The Internet Society says perceptions around data encryption need to change in order to help build a stronger global digital economy.
The organization, which aims to ensure the internet “stays open”, believes the debate around encryption has too often centered around efforts to “thwart law enforcement”.
Internet Society CEO Kathryn Brown believes such an attitude could have hugely negative effects.
“We should recognize that encryption is key to the future digital economy and stop treating it as simply an obstacle to law enforcement.
“To undermine the positive role of encryption in the name of security could have devastating consequences,” she explained in a recent blog.
“Instead, we should recognize that encryption is key to the future digital economy and stop treating it as simply an obstacle to law enforcement.
“We need to deconstruct the issues faced by law enforcement and policy makers and agree together how we can achieve a trusted digital economy underpinned by encryption.”
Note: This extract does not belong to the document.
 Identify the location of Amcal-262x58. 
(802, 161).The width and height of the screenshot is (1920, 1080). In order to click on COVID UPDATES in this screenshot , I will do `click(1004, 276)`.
The issue of impenetrable encryption has hit plenty of headlines recently due to the concerns raised by politicians that some systems may be hiding criminal activity.
UK prime minister Theresa May recently unveiled proposals that will compel organizations to limit the use of undecipherable encryption, leaving tech companies such as Apple and Google significantly unsettled, despite a lack of clarity on how they would possibly be enforced.
The Internet Society insists this stance is misguided, and has reacted by calling for “ubiquitous encryption for the internet”.
Brown outlined three key principles that need to be observed in order to “deliver economic and social prosperity”:
Firstly, as such technology is regularly used to protect infrastructure and communications, as well as the privacy and integrity of sensitive information, data encryption systems ideally need to be strengthened rather than weakened.
Securing the digital economy should also be seen as a shared responsibility that crosses borders and disciplines. Any approach to data encryption will subsequently need open and inclusive collaboration.
Finally, and perhaps most crucially of all, the rights of users should be at the heart of any decision relating to the digital economy.